(Stored data)

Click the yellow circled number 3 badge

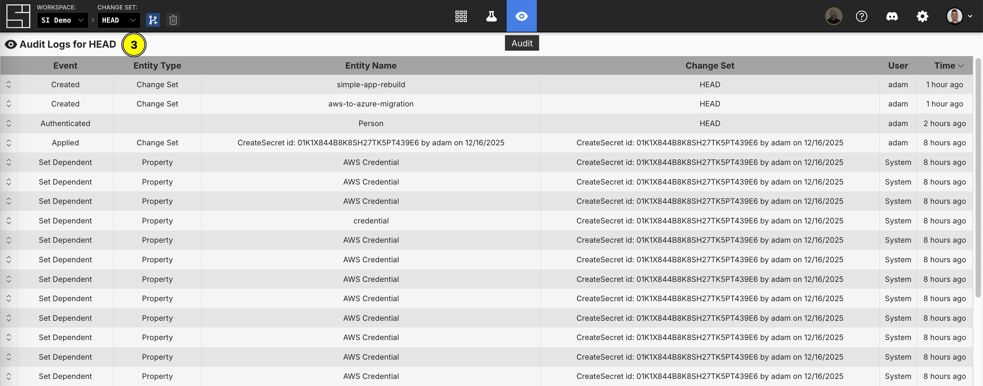(x=134, y=44)
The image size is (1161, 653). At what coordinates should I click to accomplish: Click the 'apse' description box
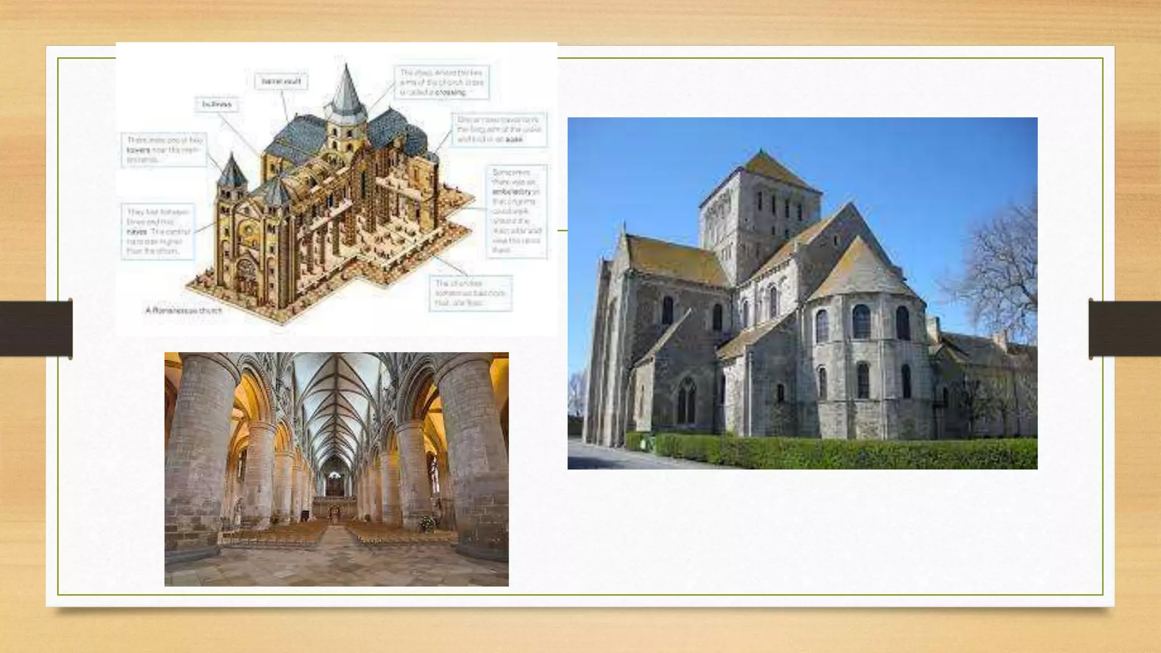pos(499,130)
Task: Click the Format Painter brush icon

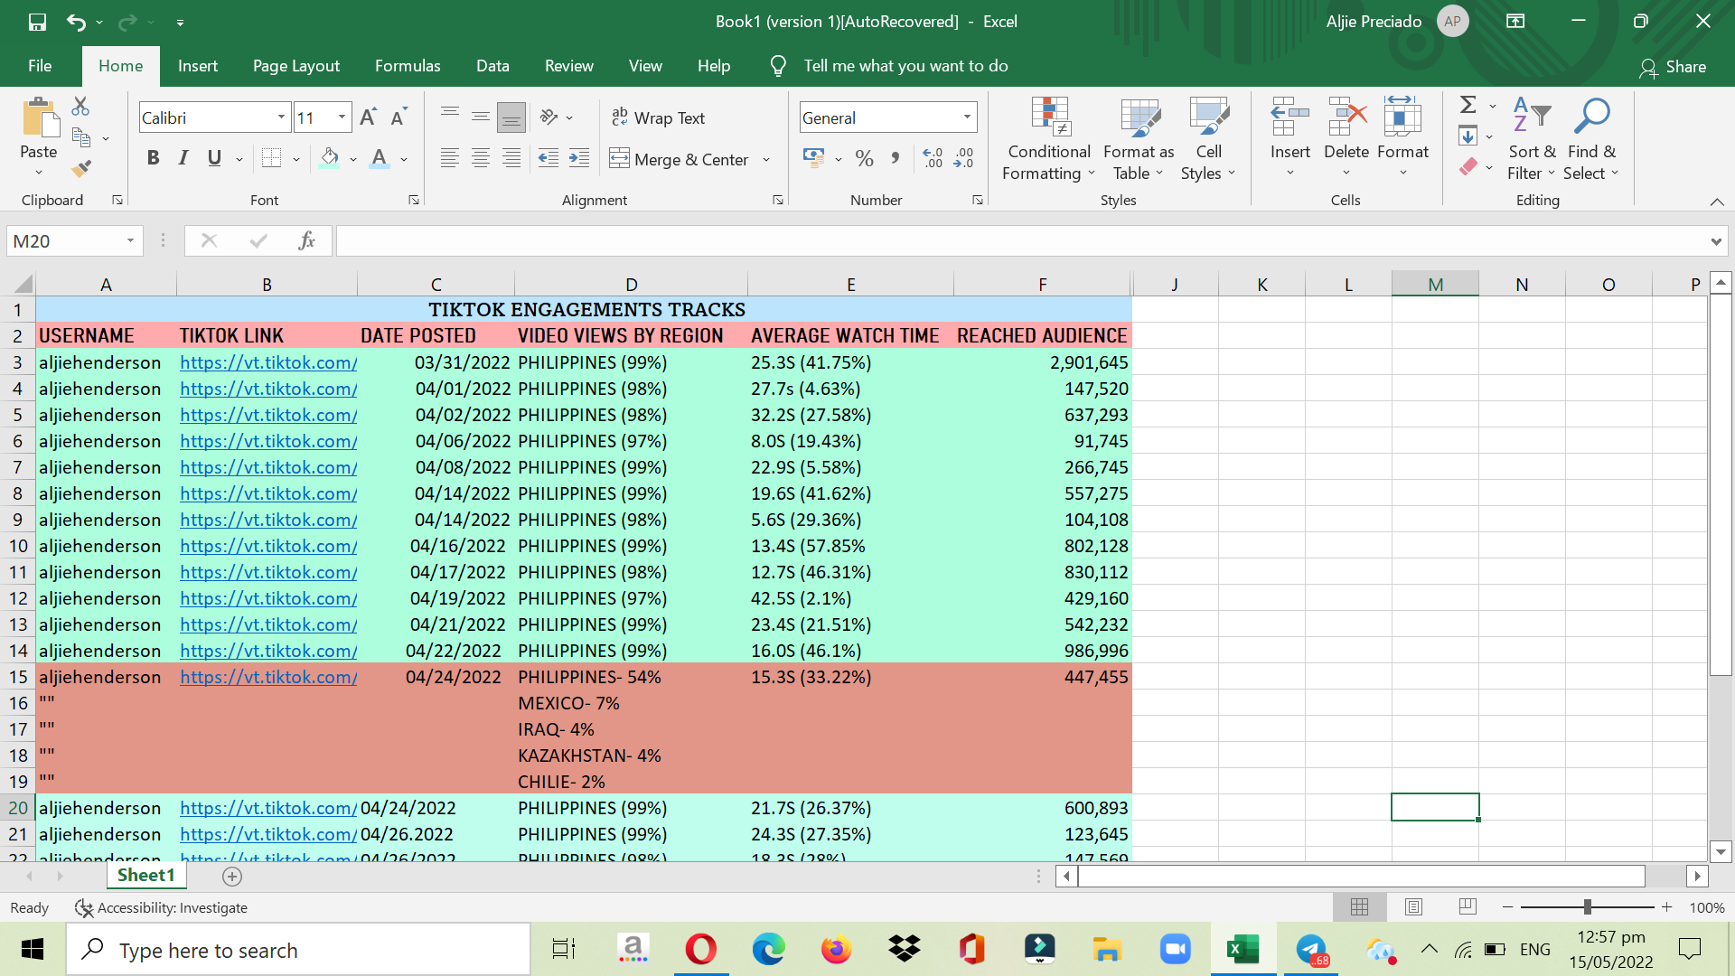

> _REQUIRED ACTION_:
These entries are to be printed again word for word, except for the pictures.

> _RESPONSE BOX_:
Click the yellow circled number 3 badge

(x=134, y=44)
The image size is (1161, 653). At what coordinates should I click to accomplish: Click the 'apse' description box
pos(499,130)
Task: Click the Format Painter brush icon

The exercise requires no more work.